Mit breitem Grinsen im Gesicht verließ er Lisas Büro.
7.
An dem Tag gab es keine weiteren Zwischenfälle mehr, die Lisa aus der Fassung bringen konnten. Sie arbeitete fast bis in die Nacht und war fix und fertig, als sie das 'Kerima'-Gebäude verließ.
Wieder aus heiterem Himmel tauchte Richard plötzlich vor ihr auf. Diesmal hing Sabrina an seiner Seite.
"So spät noch da, Frau Plenske? Und ich dachte, dass ich heute den Rekord breche", sagte er freundlich zu Lisa und versuchte sich dabei von Sabrinas Klemme zu befreien.
"Hi-hi, wenn sie kein Privatleben hat, dann muss sie das wohl mit der Arbeit ausgleichen! Plantschi bleibt eben Plantschi, ob sie gestylt ist oder nicht!", machte Sabrina eine blöde Bemerkung.

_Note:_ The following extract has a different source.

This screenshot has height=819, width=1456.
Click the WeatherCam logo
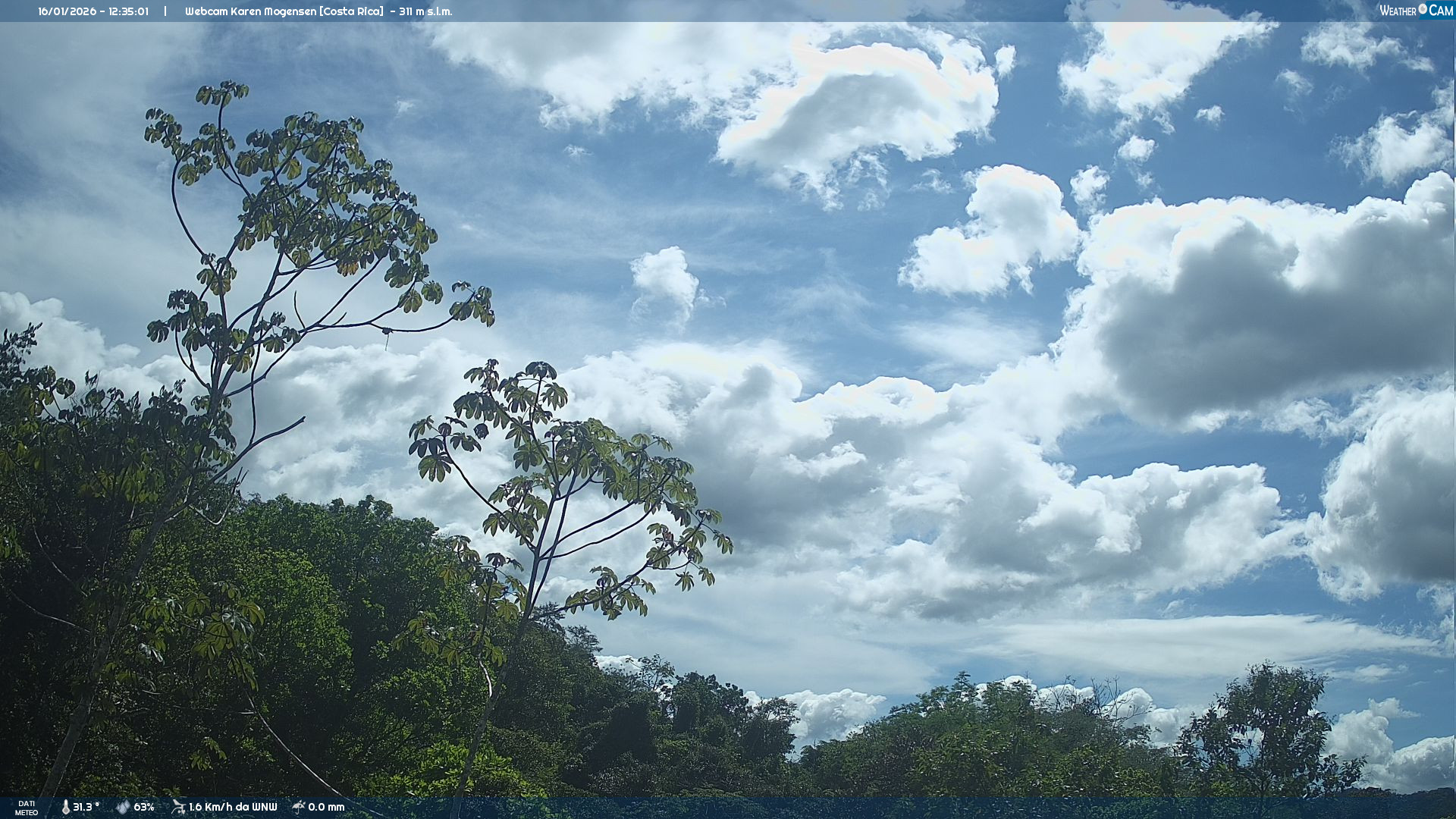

"Du halte Dich daraus!" Richard sah Sabrina warnend an.
"Ja, Sabrina, es hat eben nicht jede so viel Glück wie Du!", sagte Lisa ironisch und winkte den Beiden. "Viel Spaß noch!"
"Das werden wir schon haben", schrie Sabrina ihr hinterher, worauf Richard sie abfällig anschaute und sagte: "Musst Du dich immer so dämlich aufführen?"
Lisa hörte es nicht mehr, sie ging zu einem Taxi und stieg ein. 'Was für eine freche Kuh!', dachte sie auf dem Weg nach Hause, 'was bildet die sich eigentlich ein?!? Er benutzt sie eh nur!'
Aber Lisa war trotzdem verletzt. Im Grunde hatte Sabrina Recht: im Gegensatz zu ihr hatte Lisa kein Privatleben. 'Nichte jede hat so viel Glück wie Du..', wiederholte sie noch mal ihre eigene Worte, obwohl sie genau wusste, wie mies Sabrina von Richard manchmal behandelt wurde. Er ließ sie nur an seiner Oberfläche heran und den echten Richard kannte Sabrina gar nicht.
Lisa war sich in den letzten Tagen immer sicherer, dass es genau so war. Und umso mehr wollte sie ihren Träumen nachgehen und die Sehnsucht nach diesem Unerreichbaren und Unnahbaren wuchs vom Tag zu Tag. Lisa hatte es sich endlich eingestanden, dass Richard von Brahmberg eine besondere Wirkung auf sie ausübte. Und davor konnte sie sich nicht mehr lange verstecken.
'Was soll ich bloß tun?' dachte Lisa, als sie Zuhause in ihrem Bett lag. Sie hatte Angst, dass ihr Verhalten zu auffällig wurde und Richard was ahnen könnte. Das traute sie ihm
durchaus zu, weil er schon mehrmals seine Hellsichtigkeit ihr gegenüber bewiesen hatte. Und seine aufgespielte Aktion mit dem Handy... Was bezweckte er damit? Lisa wurde heiß
und kalt, als sie daran dachte. Wäre Richard ihr zu nahe gekommen, hätte Lisa für sich nicht mehr garantieren können...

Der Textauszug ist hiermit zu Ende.